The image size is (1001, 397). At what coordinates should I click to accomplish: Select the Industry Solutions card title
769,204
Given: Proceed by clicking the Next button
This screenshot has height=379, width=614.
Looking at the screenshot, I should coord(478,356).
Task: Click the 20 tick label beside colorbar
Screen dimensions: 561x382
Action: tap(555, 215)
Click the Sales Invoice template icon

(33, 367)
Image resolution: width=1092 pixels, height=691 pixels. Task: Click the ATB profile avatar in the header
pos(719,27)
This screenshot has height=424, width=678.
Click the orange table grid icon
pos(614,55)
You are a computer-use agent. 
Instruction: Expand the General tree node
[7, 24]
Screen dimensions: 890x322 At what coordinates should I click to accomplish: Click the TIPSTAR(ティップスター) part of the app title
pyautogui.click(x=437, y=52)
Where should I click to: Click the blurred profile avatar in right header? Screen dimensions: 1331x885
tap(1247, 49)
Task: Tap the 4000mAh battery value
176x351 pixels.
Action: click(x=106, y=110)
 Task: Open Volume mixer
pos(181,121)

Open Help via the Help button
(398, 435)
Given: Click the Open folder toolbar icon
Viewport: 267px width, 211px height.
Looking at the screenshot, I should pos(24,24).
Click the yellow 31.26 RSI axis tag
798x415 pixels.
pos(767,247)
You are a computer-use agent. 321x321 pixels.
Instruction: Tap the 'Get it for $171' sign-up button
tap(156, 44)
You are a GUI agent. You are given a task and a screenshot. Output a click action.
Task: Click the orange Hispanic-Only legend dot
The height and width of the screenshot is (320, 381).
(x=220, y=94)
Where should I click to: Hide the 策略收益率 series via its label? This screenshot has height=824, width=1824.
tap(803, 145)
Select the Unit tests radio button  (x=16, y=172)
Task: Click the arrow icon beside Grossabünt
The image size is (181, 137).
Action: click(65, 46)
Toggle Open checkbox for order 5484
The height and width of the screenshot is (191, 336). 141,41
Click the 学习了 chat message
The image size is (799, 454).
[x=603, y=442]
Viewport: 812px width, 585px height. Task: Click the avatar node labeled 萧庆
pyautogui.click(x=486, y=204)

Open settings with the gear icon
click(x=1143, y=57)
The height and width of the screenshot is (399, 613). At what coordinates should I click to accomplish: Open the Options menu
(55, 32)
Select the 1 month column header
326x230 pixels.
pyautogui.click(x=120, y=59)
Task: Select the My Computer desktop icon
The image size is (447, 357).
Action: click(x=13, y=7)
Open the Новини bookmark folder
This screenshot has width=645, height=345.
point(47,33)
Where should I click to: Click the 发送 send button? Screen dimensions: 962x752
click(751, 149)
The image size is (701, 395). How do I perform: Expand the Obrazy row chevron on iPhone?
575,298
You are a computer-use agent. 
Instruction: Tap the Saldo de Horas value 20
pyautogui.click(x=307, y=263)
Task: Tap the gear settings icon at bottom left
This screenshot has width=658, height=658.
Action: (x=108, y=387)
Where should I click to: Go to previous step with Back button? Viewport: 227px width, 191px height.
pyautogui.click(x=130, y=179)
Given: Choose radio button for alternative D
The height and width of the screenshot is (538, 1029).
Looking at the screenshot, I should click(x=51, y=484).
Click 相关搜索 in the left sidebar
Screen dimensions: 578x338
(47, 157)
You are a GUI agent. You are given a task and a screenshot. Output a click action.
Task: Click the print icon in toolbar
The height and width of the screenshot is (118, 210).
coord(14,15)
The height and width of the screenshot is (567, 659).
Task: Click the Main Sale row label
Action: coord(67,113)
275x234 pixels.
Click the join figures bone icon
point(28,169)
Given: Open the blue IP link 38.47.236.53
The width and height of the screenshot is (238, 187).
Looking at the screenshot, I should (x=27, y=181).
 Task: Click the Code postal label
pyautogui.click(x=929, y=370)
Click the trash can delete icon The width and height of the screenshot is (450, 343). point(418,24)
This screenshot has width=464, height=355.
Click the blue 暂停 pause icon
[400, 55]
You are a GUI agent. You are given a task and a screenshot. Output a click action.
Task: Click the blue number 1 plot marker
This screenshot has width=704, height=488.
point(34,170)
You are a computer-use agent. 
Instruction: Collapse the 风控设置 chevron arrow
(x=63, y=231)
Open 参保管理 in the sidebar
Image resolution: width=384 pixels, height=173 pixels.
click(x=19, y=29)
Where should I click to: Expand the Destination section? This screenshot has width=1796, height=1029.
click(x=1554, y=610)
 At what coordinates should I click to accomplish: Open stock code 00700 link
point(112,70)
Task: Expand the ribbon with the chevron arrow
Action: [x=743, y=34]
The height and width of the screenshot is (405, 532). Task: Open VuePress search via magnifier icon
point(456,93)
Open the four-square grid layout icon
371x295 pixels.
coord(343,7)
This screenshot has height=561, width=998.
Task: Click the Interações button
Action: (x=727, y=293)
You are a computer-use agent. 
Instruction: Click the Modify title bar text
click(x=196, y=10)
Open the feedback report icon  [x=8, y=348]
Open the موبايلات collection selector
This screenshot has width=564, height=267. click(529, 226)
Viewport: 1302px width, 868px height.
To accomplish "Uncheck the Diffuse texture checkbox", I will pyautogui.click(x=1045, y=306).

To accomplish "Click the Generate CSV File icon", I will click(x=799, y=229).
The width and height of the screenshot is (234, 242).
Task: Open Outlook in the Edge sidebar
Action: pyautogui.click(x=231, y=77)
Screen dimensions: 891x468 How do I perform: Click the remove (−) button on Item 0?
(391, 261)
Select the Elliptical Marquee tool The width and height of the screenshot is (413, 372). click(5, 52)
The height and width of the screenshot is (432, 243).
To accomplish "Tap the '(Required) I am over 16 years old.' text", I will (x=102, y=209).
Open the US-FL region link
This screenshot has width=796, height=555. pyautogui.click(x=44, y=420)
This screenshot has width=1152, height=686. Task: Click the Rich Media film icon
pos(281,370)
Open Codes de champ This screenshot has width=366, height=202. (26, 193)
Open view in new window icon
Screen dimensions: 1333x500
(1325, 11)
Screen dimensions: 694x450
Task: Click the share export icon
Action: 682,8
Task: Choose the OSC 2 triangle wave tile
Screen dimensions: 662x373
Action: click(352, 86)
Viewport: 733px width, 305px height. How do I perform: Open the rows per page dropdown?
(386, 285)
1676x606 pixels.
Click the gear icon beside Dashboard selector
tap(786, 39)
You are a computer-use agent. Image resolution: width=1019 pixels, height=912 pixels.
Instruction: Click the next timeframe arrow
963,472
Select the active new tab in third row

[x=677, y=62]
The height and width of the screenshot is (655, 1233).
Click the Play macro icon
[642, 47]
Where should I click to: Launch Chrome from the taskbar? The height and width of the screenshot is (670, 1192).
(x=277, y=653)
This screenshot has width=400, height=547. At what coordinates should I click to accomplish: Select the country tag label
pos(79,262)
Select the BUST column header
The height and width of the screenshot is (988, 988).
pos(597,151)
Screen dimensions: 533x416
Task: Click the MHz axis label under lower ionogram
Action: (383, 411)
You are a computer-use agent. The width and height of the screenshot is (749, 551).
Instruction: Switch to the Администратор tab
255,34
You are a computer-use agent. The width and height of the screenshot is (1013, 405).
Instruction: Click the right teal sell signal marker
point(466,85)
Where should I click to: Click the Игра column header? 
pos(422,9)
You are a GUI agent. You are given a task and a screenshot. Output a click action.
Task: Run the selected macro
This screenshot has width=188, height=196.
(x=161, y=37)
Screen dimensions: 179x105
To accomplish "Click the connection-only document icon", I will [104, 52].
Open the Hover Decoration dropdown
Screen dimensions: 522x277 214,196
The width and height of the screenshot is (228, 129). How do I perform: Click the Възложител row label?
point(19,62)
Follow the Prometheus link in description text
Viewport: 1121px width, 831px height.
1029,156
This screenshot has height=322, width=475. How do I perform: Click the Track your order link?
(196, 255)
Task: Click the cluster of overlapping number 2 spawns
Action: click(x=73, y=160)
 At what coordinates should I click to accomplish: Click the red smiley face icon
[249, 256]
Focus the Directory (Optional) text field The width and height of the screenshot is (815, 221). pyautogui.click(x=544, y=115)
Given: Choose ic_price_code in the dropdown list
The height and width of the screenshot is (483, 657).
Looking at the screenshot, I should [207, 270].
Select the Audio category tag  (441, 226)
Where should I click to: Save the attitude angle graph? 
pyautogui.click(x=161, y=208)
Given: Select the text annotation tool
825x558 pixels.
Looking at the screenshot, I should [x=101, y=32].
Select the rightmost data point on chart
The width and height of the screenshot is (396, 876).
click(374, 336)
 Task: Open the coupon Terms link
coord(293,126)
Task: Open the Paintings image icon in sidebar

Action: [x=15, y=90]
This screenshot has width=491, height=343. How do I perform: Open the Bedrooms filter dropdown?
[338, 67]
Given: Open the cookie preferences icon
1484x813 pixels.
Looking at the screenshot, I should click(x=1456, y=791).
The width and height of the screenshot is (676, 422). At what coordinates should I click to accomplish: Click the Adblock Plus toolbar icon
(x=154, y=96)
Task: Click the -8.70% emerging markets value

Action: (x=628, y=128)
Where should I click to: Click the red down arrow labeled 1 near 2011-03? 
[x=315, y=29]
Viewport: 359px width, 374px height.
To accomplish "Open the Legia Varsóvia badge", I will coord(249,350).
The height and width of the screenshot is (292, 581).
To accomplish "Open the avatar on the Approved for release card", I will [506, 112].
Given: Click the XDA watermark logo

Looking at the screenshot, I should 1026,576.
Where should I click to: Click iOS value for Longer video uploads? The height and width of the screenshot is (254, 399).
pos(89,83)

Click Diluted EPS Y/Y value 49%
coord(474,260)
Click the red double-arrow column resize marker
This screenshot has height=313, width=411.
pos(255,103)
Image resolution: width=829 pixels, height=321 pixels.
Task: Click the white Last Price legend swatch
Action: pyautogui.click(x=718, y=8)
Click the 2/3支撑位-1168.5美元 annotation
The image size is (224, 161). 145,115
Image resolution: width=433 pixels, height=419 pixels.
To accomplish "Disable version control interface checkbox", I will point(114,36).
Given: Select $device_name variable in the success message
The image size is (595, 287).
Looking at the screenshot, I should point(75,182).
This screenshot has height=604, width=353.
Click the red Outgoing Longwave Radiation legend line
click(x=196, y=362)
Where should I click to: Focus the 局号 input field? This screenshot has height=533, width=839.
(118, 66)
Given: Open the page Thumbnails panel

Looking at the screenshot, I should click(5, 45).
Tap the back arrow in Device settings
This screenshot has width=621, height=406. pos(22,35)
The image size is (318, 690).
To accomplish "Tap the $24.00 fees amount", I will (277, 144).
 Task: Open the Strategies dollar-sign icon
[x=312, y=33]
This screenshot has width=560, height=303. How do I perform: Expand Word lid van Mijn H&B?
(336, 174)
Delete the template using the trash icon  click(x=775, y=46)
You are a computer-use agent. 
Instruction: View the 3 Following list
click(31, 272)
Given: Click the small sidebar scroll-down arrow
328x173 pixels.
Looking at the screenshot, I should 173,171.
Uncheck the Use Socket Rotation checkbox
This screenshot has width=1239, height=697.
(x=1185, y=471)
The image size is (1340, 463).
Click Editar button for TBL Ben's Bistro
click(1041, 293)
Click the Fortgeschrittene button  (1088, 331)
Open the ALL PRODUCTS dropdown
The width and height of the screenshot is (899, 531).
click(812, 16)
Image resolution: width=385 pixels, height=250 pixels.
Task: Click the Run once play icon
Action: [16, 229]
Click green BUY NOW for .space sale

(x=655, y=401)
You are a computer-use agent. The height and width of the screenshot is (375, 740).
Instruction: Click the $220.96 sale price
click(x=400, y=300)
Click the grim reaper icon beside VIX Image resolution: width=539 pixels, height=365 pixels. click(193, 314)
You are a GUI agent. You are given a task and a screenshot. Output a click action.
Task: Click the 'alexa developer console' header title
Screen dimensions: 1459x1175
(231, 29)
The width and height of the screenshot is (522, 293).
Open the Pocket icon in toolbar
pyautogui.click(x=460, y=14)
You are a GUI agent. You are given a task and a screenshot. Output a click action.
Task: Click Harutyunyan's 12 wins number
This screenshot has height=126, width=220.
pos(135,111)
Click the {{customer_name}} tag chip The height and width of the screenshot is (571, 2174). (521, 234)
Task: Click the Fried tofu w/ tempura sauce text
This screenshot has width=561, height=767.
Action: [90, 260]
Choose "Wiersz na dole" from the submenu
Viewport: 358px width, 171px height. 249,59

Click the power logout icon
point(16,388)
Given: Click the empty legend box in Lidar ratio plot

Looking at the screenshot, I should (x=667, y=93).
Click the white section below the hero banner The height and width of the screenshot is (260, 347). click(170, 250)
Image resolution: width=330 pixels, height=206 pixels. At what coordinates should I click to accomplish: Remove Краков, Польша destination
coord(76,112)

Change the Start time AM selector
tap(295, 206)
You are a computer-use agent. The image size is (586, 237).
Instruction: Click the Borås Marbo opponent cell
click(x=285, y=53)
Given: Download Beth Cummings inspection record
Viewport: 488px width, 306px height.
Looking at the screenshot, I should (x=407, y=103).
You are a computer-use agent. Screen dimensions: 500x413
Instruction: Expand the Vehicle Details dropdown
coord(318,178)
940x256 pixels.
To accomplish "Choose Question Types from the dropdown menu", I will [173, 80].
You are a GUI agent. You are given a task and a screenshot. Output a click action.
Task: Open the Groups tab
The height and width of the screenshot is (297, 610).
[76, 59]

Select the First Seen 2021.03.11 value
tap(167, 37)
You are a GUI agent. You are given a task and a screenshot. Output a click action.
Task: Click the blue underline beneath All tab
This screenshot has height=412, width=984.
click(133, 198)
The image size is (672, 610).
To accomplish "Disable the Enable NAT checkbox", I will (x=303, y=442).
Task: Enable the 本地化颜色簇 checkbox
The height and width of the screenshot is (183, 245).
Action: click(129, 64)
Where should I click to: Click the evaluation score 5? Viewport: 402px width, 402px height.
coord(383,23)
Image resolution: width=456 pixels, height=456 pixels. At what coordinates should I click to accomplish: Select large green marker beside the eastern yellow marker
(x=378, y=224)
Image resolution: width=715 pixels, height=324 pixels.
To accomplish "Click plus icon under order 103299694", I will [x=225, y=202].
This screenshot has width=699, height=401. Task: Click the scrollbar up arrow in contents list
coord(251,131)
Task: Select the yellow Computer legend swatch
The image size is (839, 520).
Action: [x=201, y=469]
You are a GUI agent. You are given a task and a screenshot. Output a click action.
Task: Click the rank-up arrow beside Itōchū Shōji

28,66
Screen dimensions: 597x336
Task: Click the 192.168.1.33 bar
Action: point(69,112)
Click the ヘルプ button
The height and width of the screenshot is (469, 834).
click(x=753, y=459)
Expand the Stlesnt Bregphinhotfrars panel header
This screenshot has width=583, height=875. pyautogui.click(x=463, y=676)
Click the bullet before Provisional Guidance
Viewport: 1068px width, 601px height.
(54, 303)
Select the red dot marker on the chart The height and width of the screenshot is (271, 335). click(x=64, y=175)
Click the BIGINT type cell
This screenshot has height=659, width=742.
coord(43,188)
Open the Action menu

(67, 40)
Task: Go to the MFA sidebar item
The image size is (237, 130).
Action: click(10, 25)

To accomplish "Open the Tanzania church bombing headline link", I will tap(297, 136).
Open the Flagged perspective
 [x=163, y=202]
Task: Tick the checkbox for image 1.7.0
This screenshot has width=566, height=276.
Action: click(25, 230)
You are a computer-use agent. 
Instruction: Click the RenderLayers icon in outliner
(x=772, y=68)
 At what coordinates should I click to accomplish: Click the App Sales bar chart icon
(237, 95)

□ □ □

■ **Action item**
Whenever the word "radio" turns up in a line of the listing above, copy the line.

■ **Written answer**
Select the Unit tests radio button  (x=16, y=172)
Given: Choose radio button for alternative D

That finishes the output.